What You Won’t Like
It’s a-same thing!
The formula for side-scrolling platformers staring Nintendo’s mascot hasn’t budged three inches in at least six years. On one hand, I like how dependable and familiar everything feels. The consistency across the board is highly reassuring. In form, function, and quality, Mario U fits right into the franchise, but hardly anything’s changed since 2009’s New Super Mario Bros. Wii. This franchise made a reputation on evolving its own gameplay, and outside of that Squirrel Suit, I’m hard-pressed to think of anything I haven’t seen before.
With the exception of Baby Yoshis (which needed an update from the Super Mario World model), very little in Mario U looks like Nintendo created it specifically for this game. Indeed, as far as I can tell, Nintendo almost entirely reused old assets from Mario Wii (upscaled to HD). Details found in the desert levels look disturbingly familiar. Lava flows in Koopaling Ike’s castle are identical to the magma I dodged three years ago — the last time Super Mario Bros. claimed to be “new.” Even Peach’s castle set from the opening cinematic matches Peach’s castle set from the previous game. It’s like found-object art. The pieces are all the same. Their arrangements differ.
Sure, this means the development team spent their effort on level design rather than asset creation, and the results work nicely. But that’s the hallmark of an annualized series, not a launch title following up on a 3-year-old game. Hell, another franchise from another publisher might’ve released these levels as downloadable content. It doesn’t help that when playing from the smaller WiiPad screen (which I frequently did in favor of my 52″ HDTV), you could easily mistake this for a Nintendo DS game rather than a premier console title.
That is, when you’re not confusing it with its 2009 predecessor.
No online multiplayer
Beating a dead horse? Possibly. But with a new WiFi-capable console that wants to revise a lackluster attention to the Internet, Mario U stands out as the launch title born to be Nintendo’s flagship online-multiplayer game … except it doesn’t actually have online multiplayer, and its publisher has flat run out of excuses why.
Online matchmaking could have been the thing that truly differentiated Mario U from Mario Wii. Its absence here suggests trouble for the rest of the Wii U’s catalog. Mario Kart Wii threw together a rudimentary online mode back in 2008. We can’t do it again? Please?

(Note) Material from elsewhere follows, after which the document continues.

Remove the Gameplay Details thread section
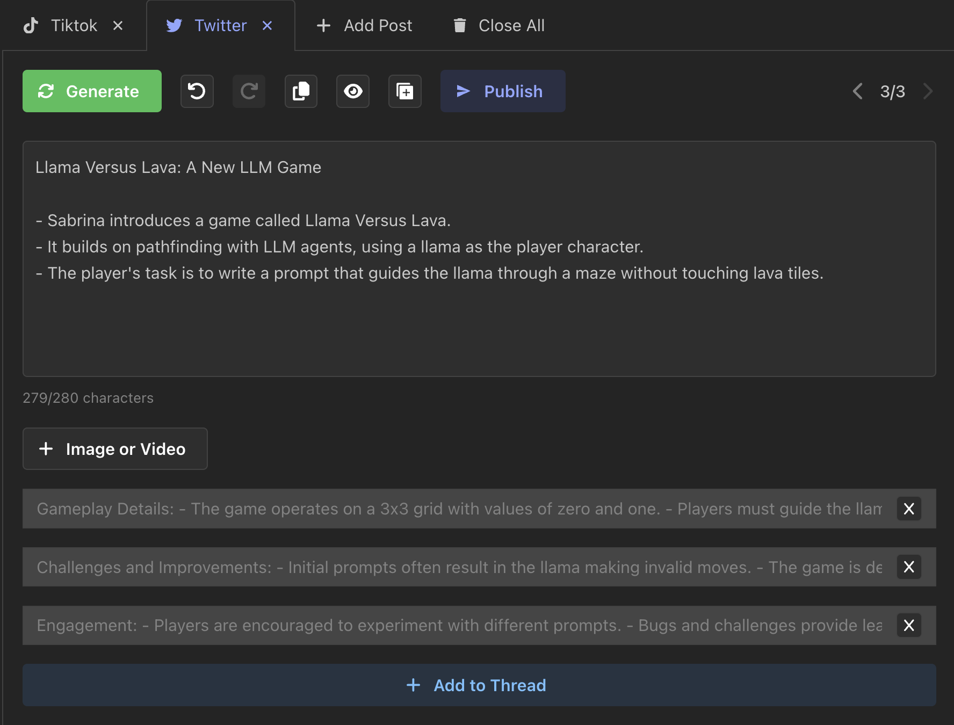The height and width of the screenshot is (725, 954). (x=909, y=509)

I get that Nintendo wants to create experiences between people in the same room who laugh and talk and play together. That’s fine. Admirable even. But Nintendo doesn’t get that I want to create those experiences with people any time I want without having to organize a gathering of Wiimote-owning friends. That’s Nintendo’s error, and I’m worried about how much it might cost them in the long run.
Super-easy boss fights
Here’s something that happens a lot in Mario U. You sweat through all manner of hazards — fire, gravity, or Bullet Bills — and scrape through to the end of a level by the slimmest margins only to beat the boss in under 30 seconds with exactly three jumps.
And yes, you just jump on their heads. I hear that works in real life, too.
Few of the Koopalings put up any kind of serious fight, and poor Boom Boom takes an embarrassing amount of abuse. I stopped counting how many times I pounded him shortly after I ran out of fingers. I felt so bad for Wendy Koopa that I nearly gave her a fair chance. Defeating Lemmy Koopa involves a lot of standing completely still. Yay?
In fairness, the boss fights do get a touch tougher by the end — the very end — but I never got past the gnawing sense that I was just putting these fools out of their misery. If Mario carried a sword, they would’ve leapt on it, and I would’ve let them.
Judged in a universe where no other Mario games exist, New Super Mario Bros. U would easily be a triumph. As-is, it feels like a smaller effort, a checklist completed with recycled items. Nintendo fans will enjoy Mario U immensely, and they should. This game carries the standard proudly, offering all the smart level design, split-second escapes, and tight gameplay that creates (and deserves) such devotion. But it’s not a system seller, and it lacks inspiration. Mario U is comfort food … warm, filling, and delicious but not particularly remarkable. And Mario should be.
New Super Mario Bros. U releases November 20, 2012 for the Nintendo Wii U. The publisher provided GamesBeat with a copy of the game for the purpose of this review.